藤田氏:(明確な回答は得られていないので)私見になりますが、しばらく終わらないのでは。

 

藤田氏によるとこれからの消費税は

・10%のものが分離して、その中の一部だけ消費税が上がるのか?

・現在10%のものが一律全部上がっていくのか?

この点に注視する必要があると語られました。

 

どちらにせよ軽減税率の対象となるものがどんどん増えていくため、請求書の発行を計算から電子化(システムを利用して発行)していかないと請求書の発行自体が難しくなってくるのではないかと感じているようでした。

 

⑤実際請求書の完全電子化はできるのか?

最後にこのイベントのテーマである「(請求書の)完全電子化なんて無理⁈」についてお二方の意見を聞くことができました。

 

村山氏:PDFレベルならできるでしょう。

    データtoデータは技術的な側面がクリアできれば可能だと思います。

    そのためには、請求書のプラットフォームを作る側や政府が協力することが必要です。

 

藤田氏:正直なところ世の中全部はムリだと思っています。

    会計ソフトが普及して長年経っているにも関わらず、いまだに紙で帳簿を付けている会社が存在しています。そのことを考えると完全電子化は厳しいのでは・・・。完全電子化が進む業界とそうならない業界と分かれると思います。

 

両者ともに「完全な電子化(=計算からシステムを利用して発行)」は厳しいとの見方でした。

 

最後に

今回のイベントでは、請求書のこれからについて法的な解説と世間の動きの両面について聞くことができました。
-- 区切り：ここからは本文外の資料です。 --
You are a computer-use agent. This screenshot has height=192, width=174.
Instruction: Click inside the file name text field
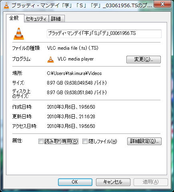click(104, 34)
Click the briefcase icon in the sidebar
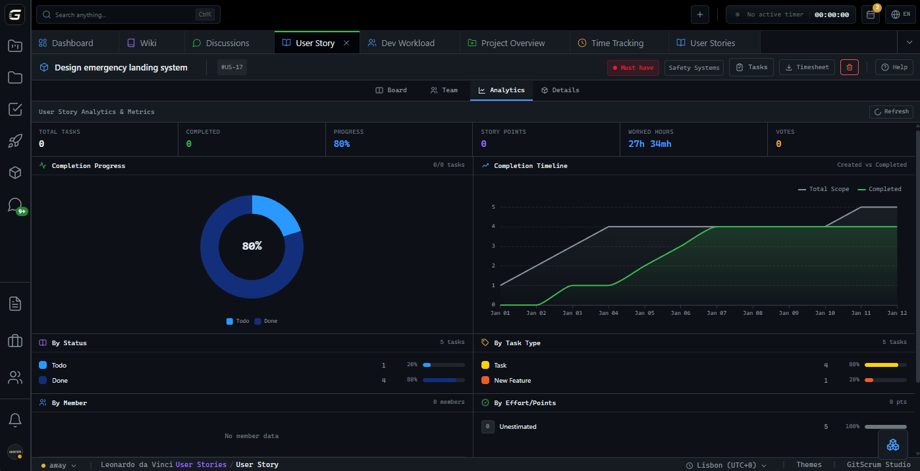 tap(14, 341)
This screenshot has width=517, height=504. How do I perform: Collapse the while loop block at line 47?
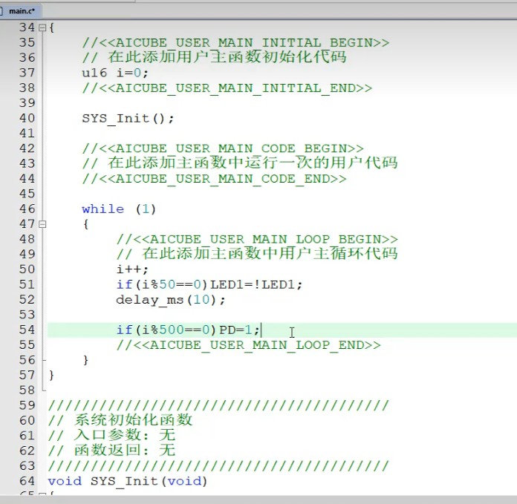[42, 224]
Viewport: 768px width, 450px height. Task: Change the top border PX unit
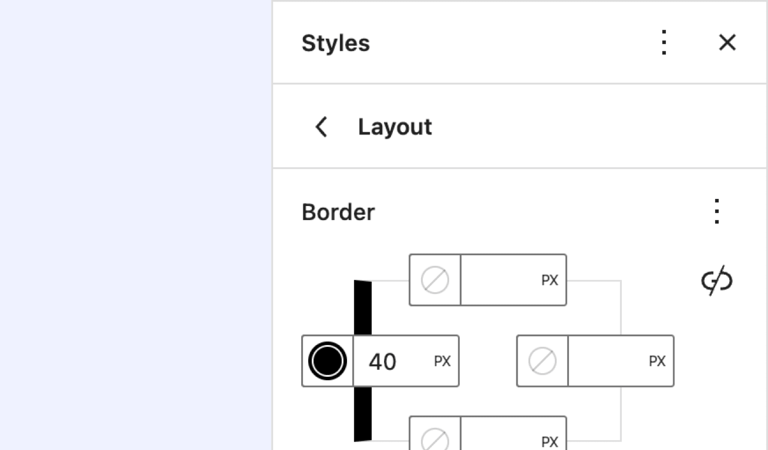[x=550, y=280]
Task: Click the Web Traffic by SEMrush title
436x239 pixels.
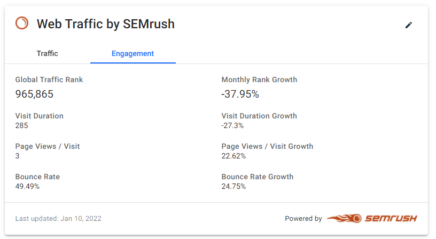Action: [x=105, y=24]
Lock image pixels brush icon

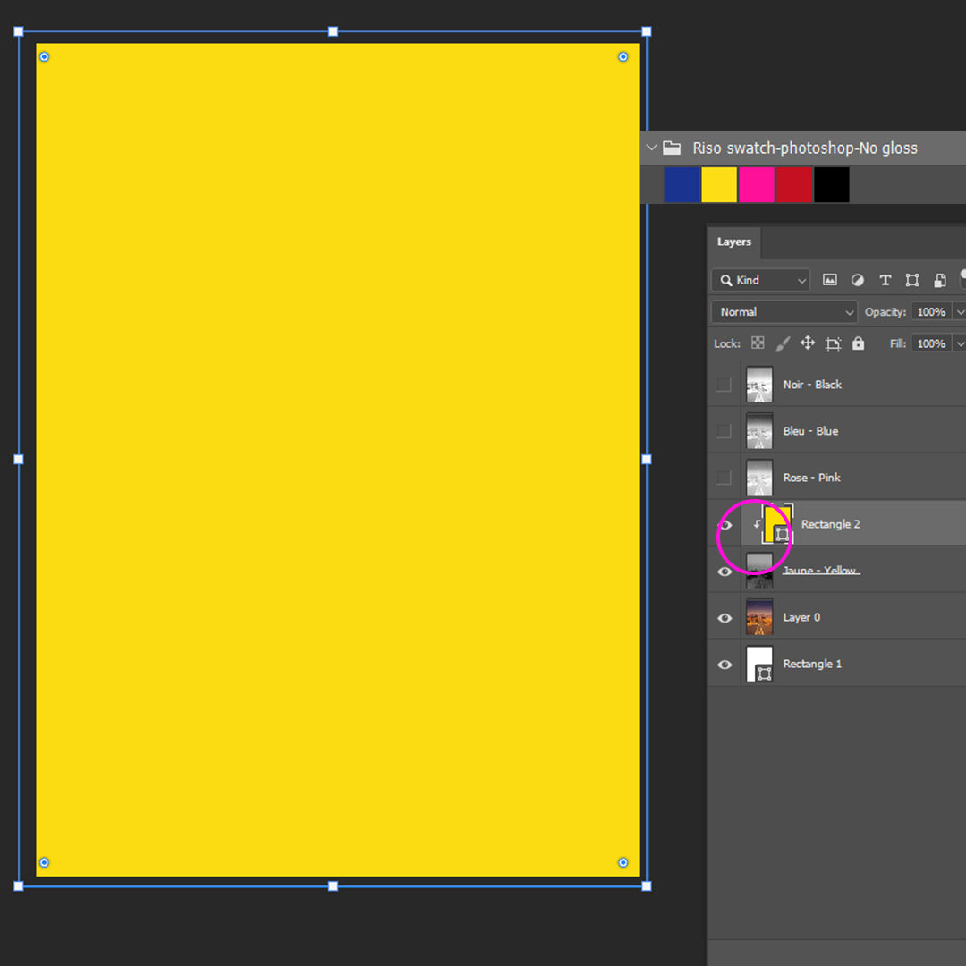point(783,343)

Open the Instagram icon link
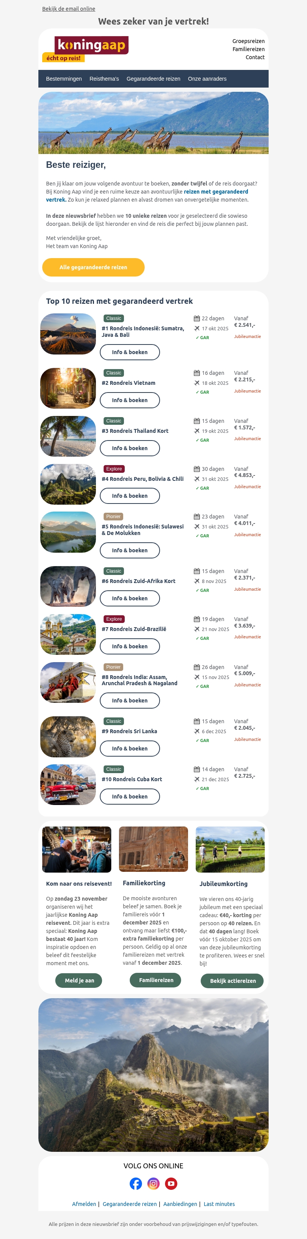tap(153, 1183)
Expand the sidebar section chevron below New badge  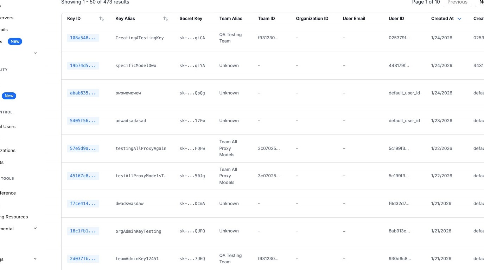35,53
特に今後の動きについて聞くことができたディスカッションパートは、自社の方向性を固めていく上で参考になった経理の方も多いのではないでしょうか。他社の動きはこのような機会でもなければなかなか情報が入ってこないもの。

請求書を取り巻く環境は今後もどんどん変化していくと考えられます。今後もさまざまな機会を通じて情報収集を行っていきましょう。